(Source data)
[Start of section]

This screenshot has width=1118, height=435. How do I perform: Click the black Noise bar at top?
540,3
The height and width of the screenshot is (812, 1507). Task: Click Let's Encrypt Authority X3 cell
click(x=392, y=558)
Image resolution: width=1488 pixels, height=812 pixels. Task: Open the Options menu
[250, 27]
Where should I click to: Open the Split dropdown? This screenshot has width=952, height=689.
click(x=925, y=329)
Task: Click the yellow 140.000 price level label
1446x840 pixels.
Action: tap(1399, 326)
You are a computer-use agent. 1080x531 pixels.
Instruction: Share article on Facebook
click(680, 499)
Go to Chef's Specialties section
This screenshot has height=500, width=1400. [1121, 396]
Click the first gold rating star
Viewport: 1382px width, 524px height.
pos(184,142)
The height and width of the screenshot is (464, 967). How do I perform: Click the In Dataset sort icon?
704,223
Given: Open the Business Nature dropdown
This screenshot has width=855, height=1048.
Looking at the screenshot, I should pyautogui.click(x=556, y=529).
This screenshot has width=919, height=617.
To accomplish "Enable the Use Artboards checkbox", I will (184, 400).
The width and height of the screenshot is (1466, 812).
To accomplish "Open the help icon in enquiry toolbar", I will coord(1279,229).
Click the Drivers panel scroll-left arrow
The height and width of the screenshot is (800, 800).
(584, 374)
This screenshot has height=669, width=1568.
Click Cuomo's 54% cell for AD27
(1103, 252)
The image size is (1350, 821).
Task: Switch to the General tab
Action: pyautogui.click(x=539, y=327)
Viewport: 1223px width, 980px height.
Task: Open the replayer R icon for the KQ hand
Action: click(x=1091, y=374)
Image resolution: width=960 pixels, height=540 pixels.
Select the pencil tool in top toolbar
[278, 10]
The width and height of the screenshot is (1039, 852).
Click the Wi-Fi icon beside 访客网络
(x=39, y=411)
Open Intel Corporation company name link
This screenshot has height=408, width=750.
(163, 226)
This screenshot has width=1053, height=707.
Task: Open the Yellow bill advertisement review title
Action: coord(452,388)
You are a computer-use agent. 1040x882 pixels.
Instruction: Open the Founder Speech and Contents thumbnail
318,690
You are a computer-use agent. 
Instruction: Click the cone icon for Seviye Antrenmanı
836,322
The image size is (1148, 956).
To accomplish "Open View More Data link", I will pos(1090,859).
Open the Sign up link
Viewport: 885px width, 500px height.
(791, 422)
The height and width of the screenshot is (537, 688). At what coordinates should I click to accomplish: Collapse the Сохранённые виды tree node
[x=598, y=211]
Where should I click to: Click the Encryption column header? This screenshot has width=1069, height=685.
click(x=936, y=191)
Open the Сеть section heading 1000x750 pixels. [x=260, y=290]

[End of section]

§ Work instructions:
Write out each line above that contains the word "computer".

§ Final answer:
You are a computer-use agent. 1080x531 pixels.
You are a computer-use agent. 1040x882 pixels.
You are a computer-use agent. 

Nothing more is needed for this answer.